Cloud computing and Argonne program help decode German E. coli strain

October 13, 2011 Off By David
Object Storage
Grazed from PhysOrg.  Author:  Louise Lerner.

Over a feverish weekend after the rogue bacterium’s was sequenced, scientists from all over the world submitted the E. coli genome to rounds of rigorous study. Thanks to a unique Argonne-developed computer program and cloud computing testbed, researchers mapped the strain’s genes—and came a little closer to understanding the bacterium’s secrets.

A team of Argonne scientists developed the Rapid Annotation using Subsystems Technology (RAST) program in 2007. The program, which is free and open to any scientist, is designed to make sense of the jumble of letters that makes up an organism’s DNA…

A genome is a long, incomprehensible string of letters in a four-letter alphabet: G, A, T, C. Sections of the string are divided into genes. Each one describes how to build a protein, and proteins build all of the parts of the cell.

"If we can figure out what DNA codes for which protein, and what that protein does, then we can look at any bug and have an idea of what it can do," explained Ross Overbeek, an Argonne computer scientist who helped design RAST.

"For example, bugs with multi-drug resistance often turn out to have little pumps that drain the drug out of the cell as fast as it comes in," Overbeek said. "Once you know what those pumps look like, you can think about how to get around them."

RAST matches sections of the new string with its enormous catalogue of previously sequenced genes and proteins.

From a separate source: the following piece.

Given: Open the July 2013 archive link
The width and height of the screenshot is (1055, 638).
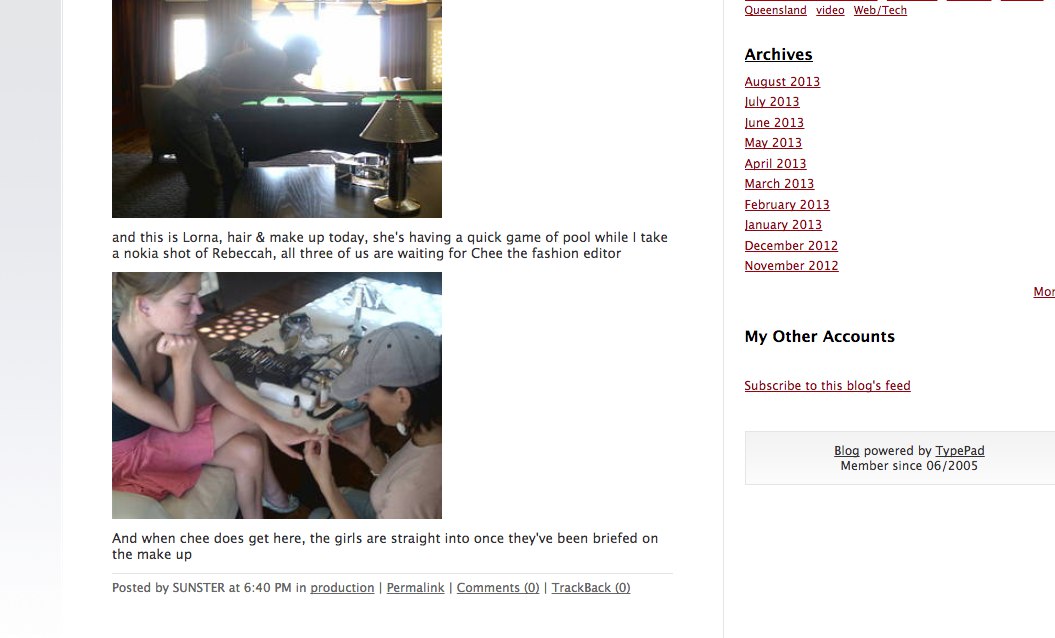Looking at the screenshot, I should [772, 102].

At the end it spits out an annotated genome with a sort of "Cliffs Notes" to the organism’s probable genes and proteins.

When scientists announced they had sequenced the genome to the E. coli strain that plagued Europe on June 3, researchers from around the world began sending versions of the genome to RAST for annotation. They wanted to compare the new strain with past to tease out its origins and vulnerabilities.

"Genomes can vary even within a strain," Overbeek said. "You can get slightly different genomes in the same outbreak, even from the same patient. You compare genomes to see how the organism is mutating even as it’s wreaking havoc."